Data shown>
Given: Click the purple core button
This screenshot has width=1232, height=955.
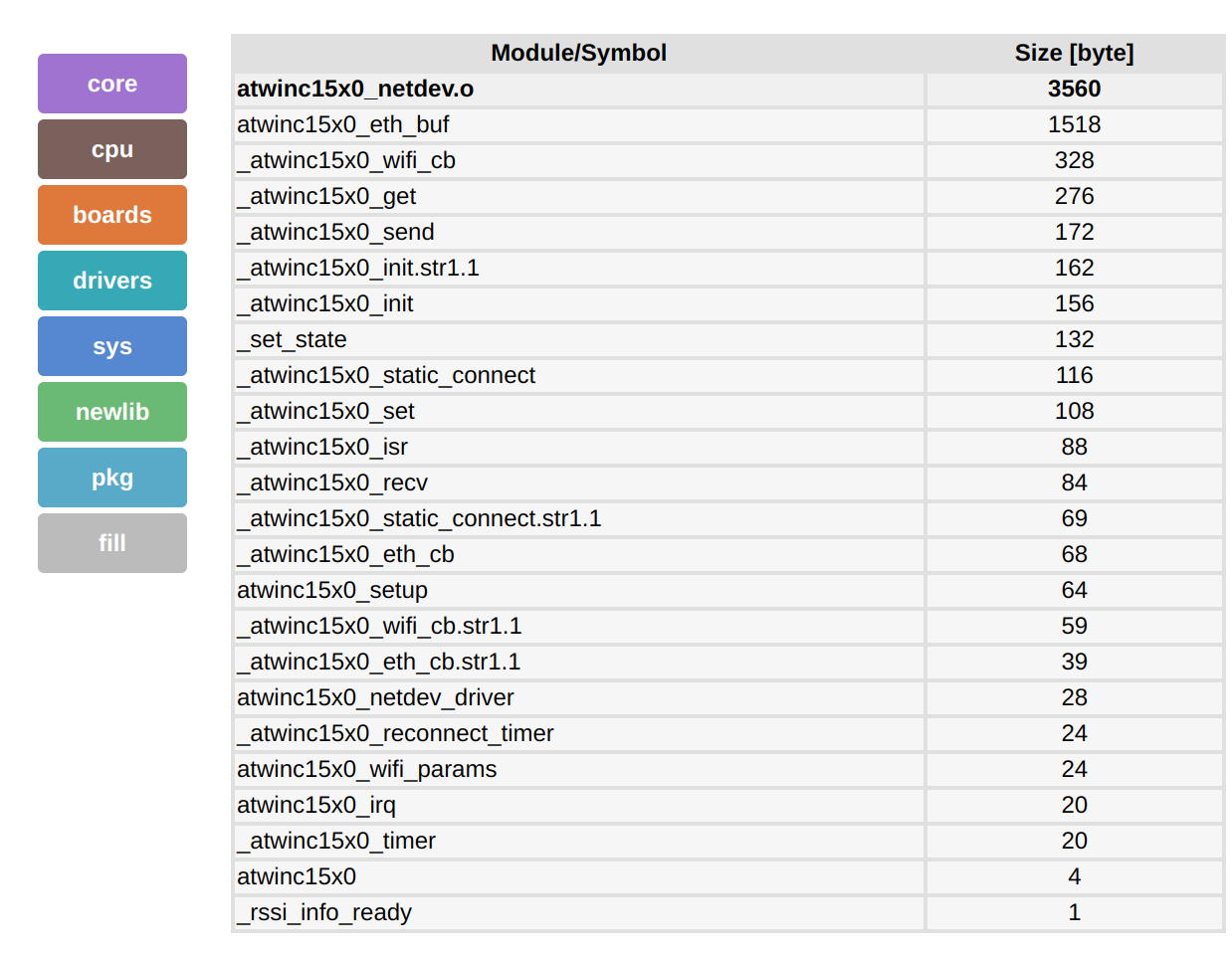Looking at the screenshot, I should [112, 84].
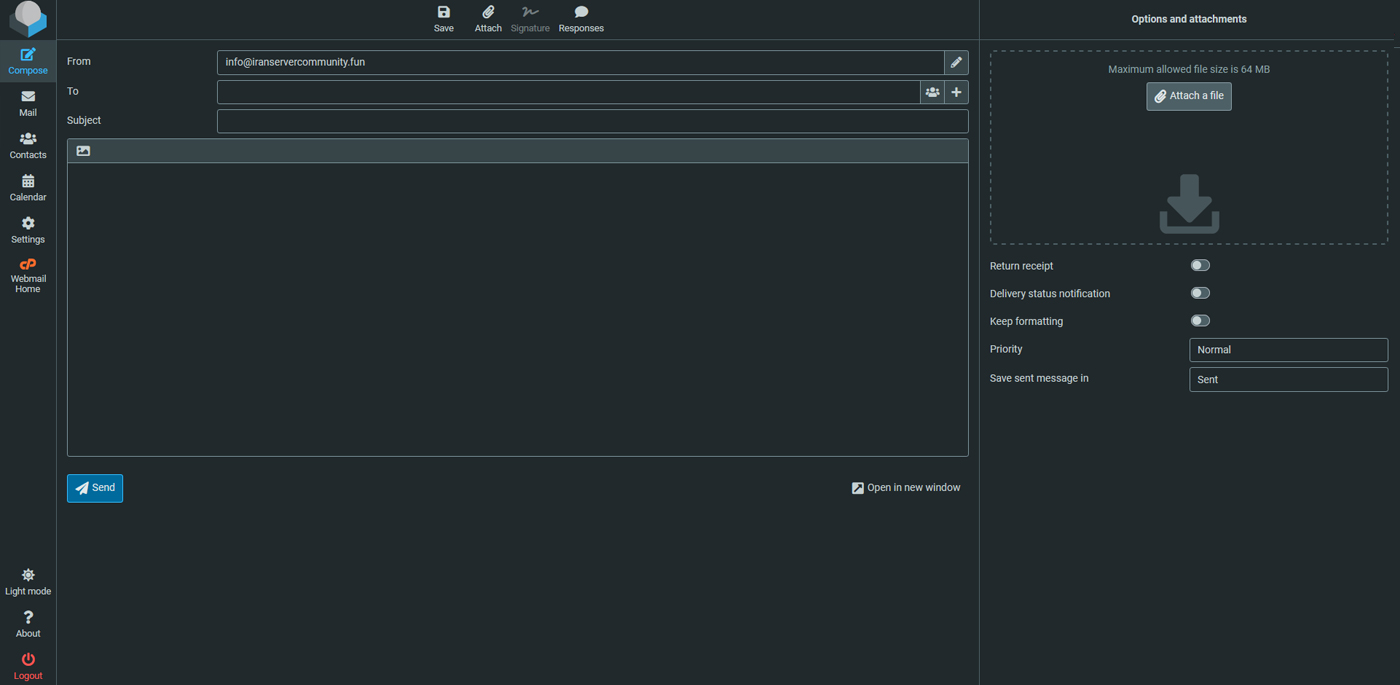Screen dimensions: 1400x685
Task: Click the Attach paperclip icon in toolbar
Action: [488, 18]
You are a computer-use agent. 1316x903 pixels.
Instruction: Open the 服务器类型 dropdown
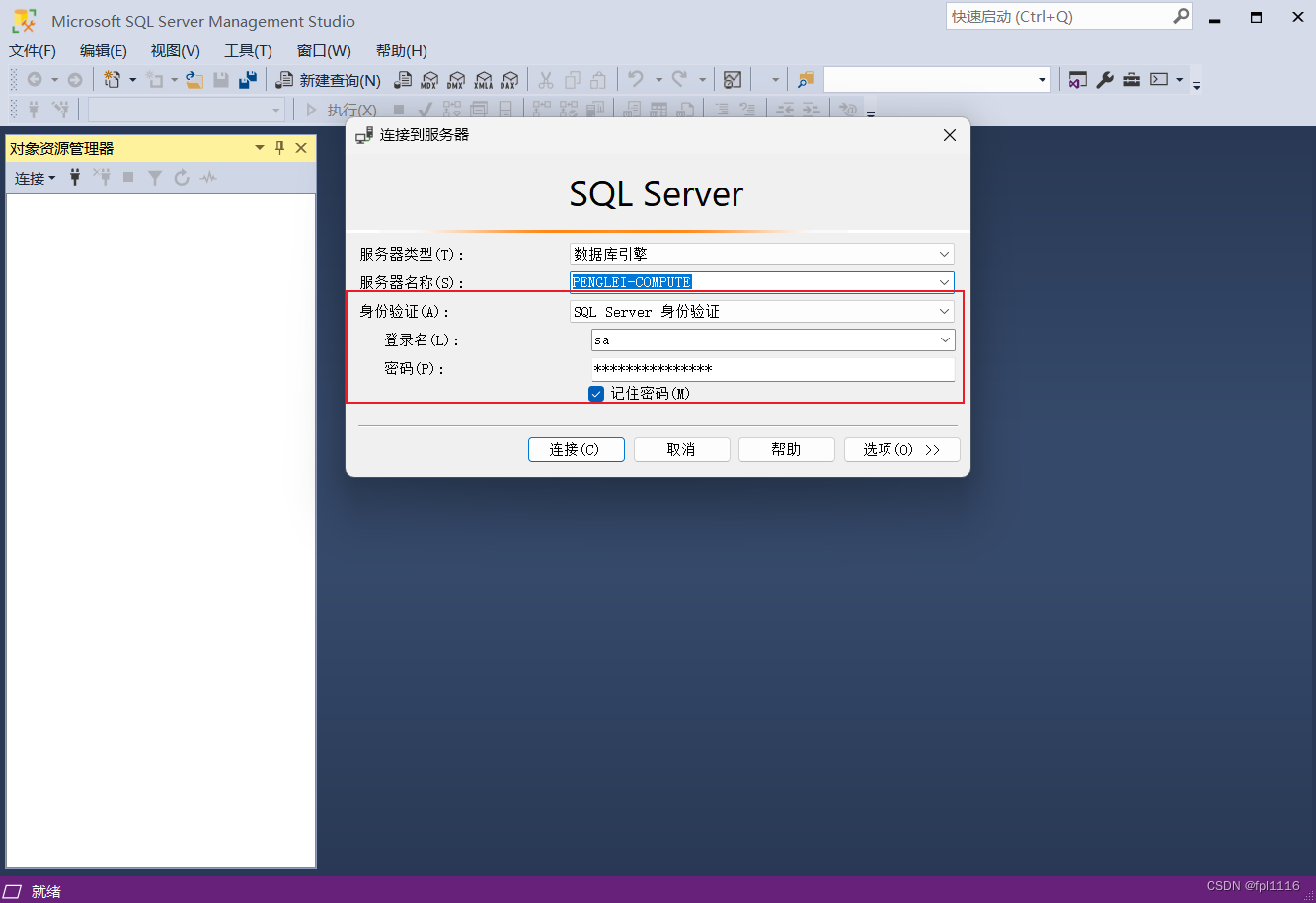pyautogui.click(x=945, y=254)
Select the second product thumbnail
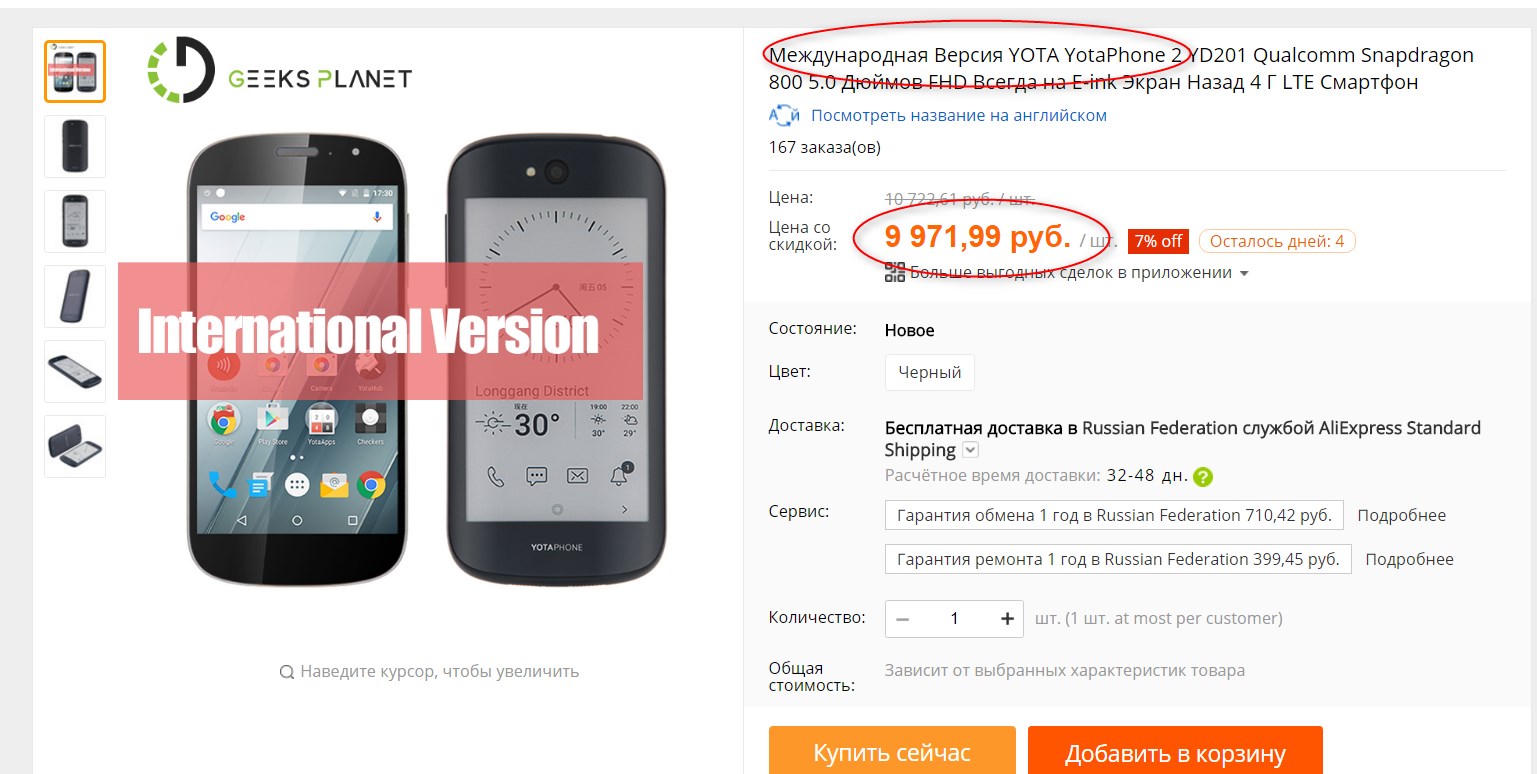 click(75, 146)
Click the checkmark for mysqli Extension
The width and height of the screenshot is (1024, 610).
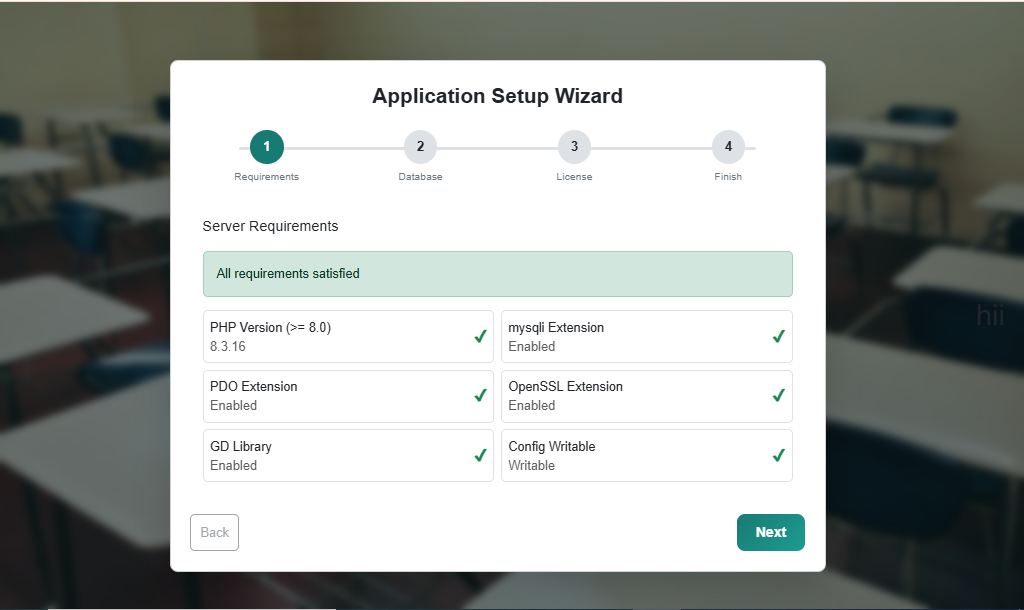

Stated exercise> Give the lines of all the rows above as a JSON list of strings, one string per line, with blank lines left out and the pictures omitted.

Response to the task>
[
  "Given: Click the purple core button",
  "This screenshot has width=1232, height=955.",
  "Looking at the screenshot, I should [112, 84].",
  "Screen dimensions: 1400x685",
  "Task: Click the Attach paperclip icon in toolbar",
  "Action: [488, 18]",
  "You are a computer-use agent. 1316x903 pixels.",
  "Instruction: Open the 服务器类型 dropdown",
  "pyautogui.click(x=945, y=254)",
  "Select the second product thumbnail",
  " click(75, 146)",
  "Click the checkmark for mysqli Extension",
  "The width and height of the screenshot is (1024, 610)."
]